**WORK INSTRUCTION**
Pull every line with "agent" from the entries below.

━━━ SOURCE MATERIAL ━━━

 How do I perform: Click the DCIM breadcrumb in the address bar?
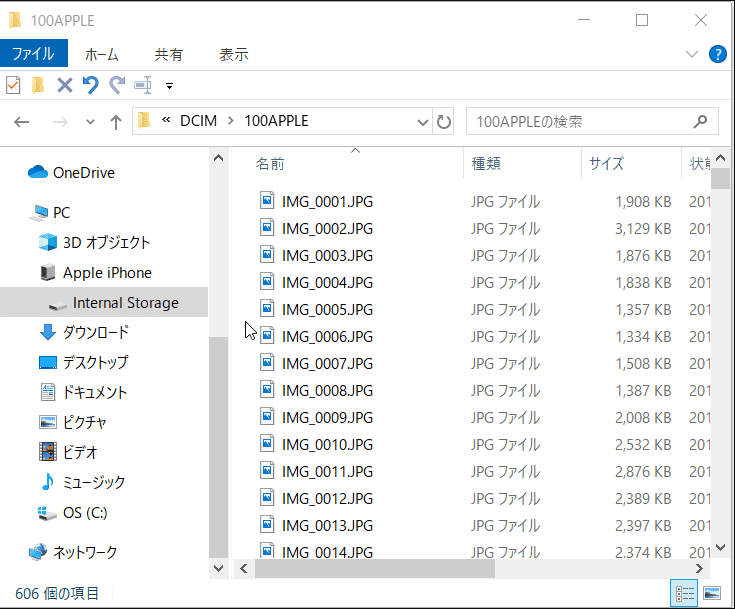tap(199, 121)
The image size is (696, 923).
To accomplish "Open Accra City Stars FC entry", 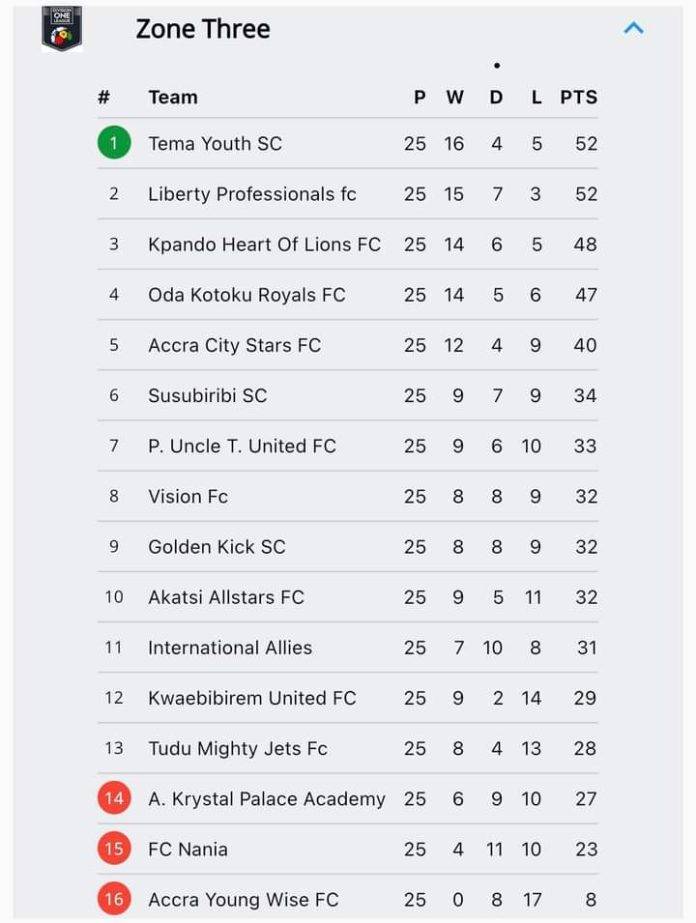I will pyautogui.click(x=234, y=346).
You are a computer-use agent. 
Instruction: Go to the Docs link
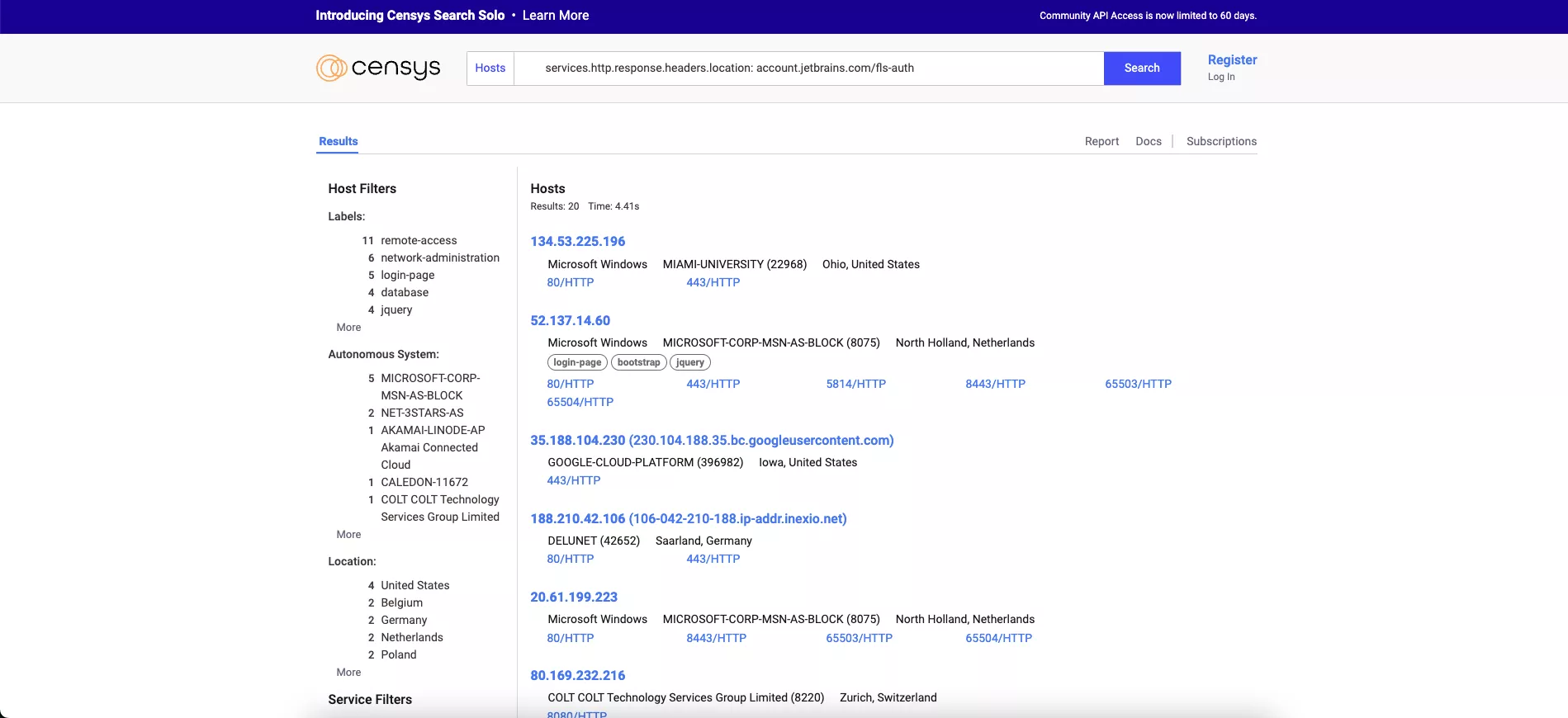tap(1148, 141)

━━━
━━━ SOURCE MATERIAL ━━━

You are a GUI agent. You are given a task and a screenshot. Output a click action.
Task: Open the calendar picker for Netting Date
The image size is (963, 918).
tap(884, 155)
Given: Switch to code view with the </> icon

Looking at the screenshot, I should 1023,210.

━━━

**SOLUTION TO THIS TASK**
You are a computer-use agent. 
You are a GUI agent. You are given a task and a screenshot. Output a click action.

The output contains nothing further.